◆ Aim ◆
Format the records from the line containing "You are a GUI" through the line containing "This screenshot has height=400, width=640." as a JSON list of strings, one string per line, leaving out blank lines.

◆ Exercise material ◆
-- -- --
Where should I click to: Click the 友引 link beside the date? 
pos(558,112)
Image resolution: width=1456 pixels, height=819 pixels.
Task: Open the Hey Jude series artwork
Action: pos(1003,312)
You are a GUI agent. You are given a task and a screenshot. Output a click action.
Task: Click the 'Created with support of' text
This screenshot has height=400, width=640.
-- -- --
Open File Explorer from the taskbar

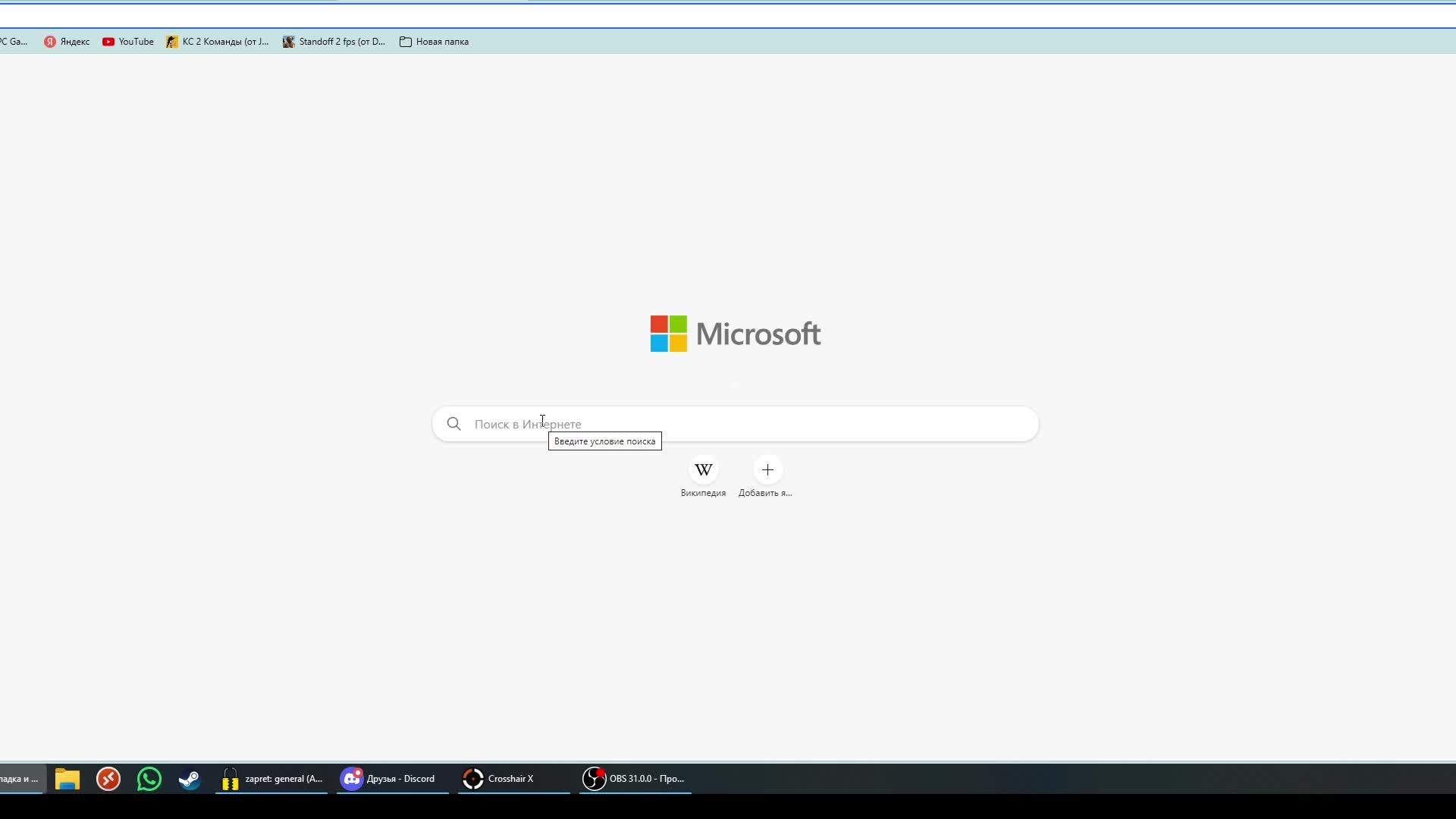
-- -- --
◆ Result for this task ◆
[
  "You are a GUI agent. You are given a task and a screenshot. Output a click action.",
  "Task: Click the 'Created with support of' text",
  "This screenshot has height=400, width=640."
]